Fluorescence microscopy spans from basic epifluorescence/widefield microscopy to advanced techniques like confocal microscopy, FRAP, FLIM, FRET, and TIRF. These cutting-edge technologies enable specimen imaging with exceptional resolution and precision.
Each fluorescence microscopy technique comes with its distinct characteristics, benefits and drawbacks.
In this article we will go into more detail about each microscopy technique, explaining the principle behind each, advantages and disadvantages, and other important information.
Article table of contents:
Widefield, also known as epifluorescence microscopy is the most basic type of fluorescence microscopy where the whole specimen is illuminated. In this technique, both the incident and emitted light waves are transmitted through the same lens.
Figure 1. An image of mouse ear cells. The target protein in this case was b-actin, labeled with green fluorescent protein (green), and its localization was imaged using an epifluorescence microscope. F-actin was labeled with phalloidin (red). Scale bar =1 micrometer. (Roy and Perrin. 2018).
Widefield microscopes have several key features including a white light source, a fluorescence light source, dichoic mirrors, filters and digital cameras.
Widefield microscope features list:
- A fluorescence light source
- A dichroic mirror that reflects the incident waves on the specimen. While transmitting to the detector, the waves emitted from the specimen.
- Filters that block all waves other than the desired ones with a particular wavelength from reaching the specimen, and then allowing only the required emitted wave from reaching the detector.
- Digital camera (with or without a computer).

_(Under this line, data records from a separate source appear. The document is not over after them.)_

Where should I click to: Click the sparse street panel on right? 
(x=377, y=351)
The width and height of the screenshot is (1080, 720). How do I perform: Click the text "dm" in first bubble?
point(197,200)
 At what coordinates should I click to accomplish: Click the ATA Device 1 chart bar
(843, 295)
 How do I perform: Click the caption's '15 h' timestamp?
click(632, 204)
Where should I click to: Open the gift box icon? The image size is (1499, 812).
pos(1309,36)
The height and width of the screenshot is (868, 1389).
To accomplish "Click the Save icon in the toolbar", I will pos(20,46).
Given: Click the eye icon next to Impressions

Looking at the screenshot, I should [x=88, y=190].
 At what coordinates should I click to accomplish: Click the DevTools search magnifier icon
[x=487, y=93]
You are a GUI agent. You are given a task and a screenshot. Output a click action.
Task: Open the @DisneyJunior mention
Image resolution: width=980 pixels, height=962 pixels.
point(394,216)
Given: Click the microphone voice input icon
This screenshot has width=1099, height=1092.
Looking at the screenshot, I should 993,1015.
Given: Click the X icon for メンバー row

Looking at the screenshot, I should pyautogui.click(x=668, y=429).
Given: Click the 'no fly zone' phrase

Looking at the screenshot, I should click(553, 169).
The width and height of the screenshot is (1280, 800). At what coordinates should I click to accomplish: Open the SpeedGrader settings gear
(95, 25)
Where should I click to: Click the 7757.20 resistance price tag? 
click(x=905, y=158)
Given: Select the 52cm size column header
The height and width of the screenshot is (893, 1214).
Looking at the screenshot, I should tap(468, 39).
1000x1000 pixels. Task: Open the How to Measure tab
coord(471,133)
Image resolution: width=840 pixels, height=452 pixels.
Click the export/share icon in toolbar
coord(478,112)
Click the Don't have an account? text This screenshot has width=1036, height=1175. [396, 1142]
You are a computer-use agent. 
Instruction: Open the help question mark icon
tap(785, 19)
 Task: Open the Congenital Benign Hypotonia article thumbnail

Gas arc lamps were the primary source of excitation light for widefield microscopy until the light-emitting diodes (LED) were developed and then used as fluorescent light sources.
LEDs offer several advantages over arc lamps, including extended lifespan, improved light output stability, and enhanced reproducibility and quantification.
Nonetheless, the familiarity and availability of the gas arc lamps like mercury-arc lamps and xenon-arc lamps make them a convenient choice for researchers, manufacturers, and users who have already optimized their setups for gas arc lamps.
Mercury arc lamps are also known to produce high-intensity light output, often surpassing the brightness of LEDs.
Despite being powerful light sources for fluorescence microscopy, gas arc lamps have a limited lifespan and need to be replaced frequently.
Widefield microscopes can be either inverted or upright. The distinction affects the type of specimen being studied.
- The specimen is illuminated from above the stage.
- Designed for observing live cells growing on a culture dish.
- The objective lens is below while the condenser is above the sample.
- The specimen is illuminated from below the stage.
- Typically designed for examining samples that are fixed on a slide.
- The objective lens is above and the condenser is below the fixed sample.
- This technique allows you to stain and image nearly any component of living or fixed cells and tissues at the highest magnifications possible.
- Widefield microscopy is frequently employed for real-time observation of specimens allowing users to select fluorescent cells to image. It is critical to be mindful of photobleaching and the observation time, especially if you are imaging your sample after manual observation.
- It is commonly used to analyze immunofluorescence assays.
- In general, the widefield microscopy technique is easy to use and has a high processing speed.
- A drawback is that the light source illuminates the entire specimen or a wide field view. This can be problematic if you want to image a specific component within the cells, such as nuclei, against a dark background of the remainder of the cells.
- Despite being user-friendly, it has limited contrast and resolution due to the out-of-focus fluorescence feature, resulting in blurred images.
Confocal microscopy, a fluorescence optics-based technique, is used to obtain high-resolution and intricate 3D images of cellular and tissue components, including live samples. It is also useful in determining biomolecular interactions and expression patterns using co-localization studies.
Confocal microscopy was invented by Marvin Minsky in 1957 and was introduced to the commercial market in the 1980s. Since then, it has revolutionized cell and molecular biology research.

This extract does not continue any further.